Exercise: List every person named in the news article below about Labour's 2020 election conference.

Election 2020: Labour Party supporters confident Jacinda Ardern can win after party's conference

Labour Party members are confident Prime Minister Jacinda Ardern will lead them to a victory in the election.

At the Labour conference in Wellington on Sunday, one supporter, mana whenua Peter Jackson, said Labour can win outright this election since Ardern is the party's leader.

"[She's] our Prime Minister and New Zealand's saviour," he said.

Ardern outlined a big COVID-19 recovery plan during the conference, saying checks and balances were progressing for a trans-Tasman bubble and also reconnecting with Pacific countries.

The Government is apparently ready to go, but it's a case of waiting for Australia.

"What's the hold up then for hitting the go button? You may or may not have seen the state of Victoria is in a very difficult state at the moment and it's up to them whether they chose to move state by state or as a whole," she said.

Ardern suggested Australia is not interested in state-by-state bubbles, despite parts of the country being COVID-19-free in the community like us.

National Party leader Todd Muller is blaming Labour for dragging the chain.

"The borders stay close and we wait I guess for a vaccine. That is a recipe for economic disaster in this country," he says.

But he hasn't yet hatched a plan of his own.

"We're doing some deep thinking of what that could look like."

Neither of Labour's big announcements at its conference were new. It extended the existing loan scheme for small businesses who are suffering due to COVID-19, and it revealed $162 million would go towards creating 2000 green jobs to help clean up New Zealand's waterways.

Tova O'Brien's analysis

If Jacinda Ardern is certain she'll win the election, she certainly didn't say so publicly. Hubris serves no politician well when they're trying to get re-elected, and neither the ninth floor nor the party proper were particularly stoked with the "New Zealand's saviour" comment.

The Prime Minister has had a good run getting the country through the health response to COVID-19, and that's why there's the blurring of the lines between wearing her Prime Minister hat and wearing her Labour leader's hat. The party wants you to conflate the two when you're thinking about whose box to tick in 76 days' time.

But if a day is a long time in politics, 76 is a lifetime. The polls are looking good for Labour, but sometimes when you're on top, staying up there can be the hardest thing.

Material supplied:
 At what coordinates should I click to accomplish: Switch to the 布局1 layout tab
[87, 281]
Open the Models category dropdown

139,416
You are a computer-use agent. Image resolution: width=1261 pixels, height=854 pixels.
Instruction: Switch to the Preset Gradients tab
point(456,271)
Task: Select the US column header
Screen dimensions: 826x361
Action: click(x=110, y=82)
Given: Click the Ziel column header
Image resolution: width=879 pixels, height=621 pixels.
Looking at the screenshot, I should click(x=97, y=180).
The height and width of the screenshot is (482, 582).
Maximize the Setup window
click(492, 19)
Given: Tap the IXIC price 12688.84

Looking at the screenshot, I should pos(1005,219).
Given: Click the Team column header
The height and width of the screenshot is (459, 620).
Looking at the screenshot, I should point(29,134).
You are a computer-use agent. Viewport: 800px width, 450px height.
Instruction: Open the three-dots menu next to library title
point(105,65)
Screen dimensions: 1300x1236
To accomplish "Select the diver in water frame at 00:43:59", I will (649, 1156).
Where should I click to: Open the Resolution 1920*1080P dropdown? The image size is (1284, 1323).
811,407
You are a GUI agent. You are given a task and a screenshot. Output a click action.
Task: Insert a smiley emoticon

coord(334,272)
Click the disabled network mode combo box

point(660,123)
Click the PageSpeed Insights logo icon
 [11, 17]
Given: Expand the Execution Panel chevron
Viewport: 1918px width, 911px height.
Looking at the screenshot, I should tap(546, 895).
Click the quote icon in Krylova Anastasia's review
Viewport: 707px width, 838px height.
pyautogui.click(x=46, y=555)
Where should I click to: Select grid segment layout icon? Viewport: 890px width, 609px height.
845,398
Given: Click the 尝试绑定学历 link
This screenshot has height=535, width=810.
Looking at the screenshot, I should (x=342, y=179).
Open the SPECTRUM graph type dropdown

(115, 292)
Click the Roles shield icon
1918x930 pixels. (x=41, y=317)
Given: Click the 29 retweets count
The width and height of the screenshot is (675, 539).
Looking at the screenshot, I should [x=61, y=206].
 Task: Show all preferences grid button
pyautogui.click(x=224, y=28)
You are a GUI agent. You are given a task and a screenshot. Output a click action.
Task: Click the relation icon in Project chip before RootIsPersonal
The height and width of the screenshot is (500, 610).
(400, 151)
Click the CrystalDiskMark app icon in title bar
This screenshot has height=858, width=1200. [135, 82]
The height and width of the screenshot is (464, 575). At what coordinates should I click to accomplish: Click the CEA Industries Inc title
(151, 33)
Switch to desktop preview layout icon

Task solution: Jacinda Ardern, Peter Jackson, Todd Muller, Tova O'Brien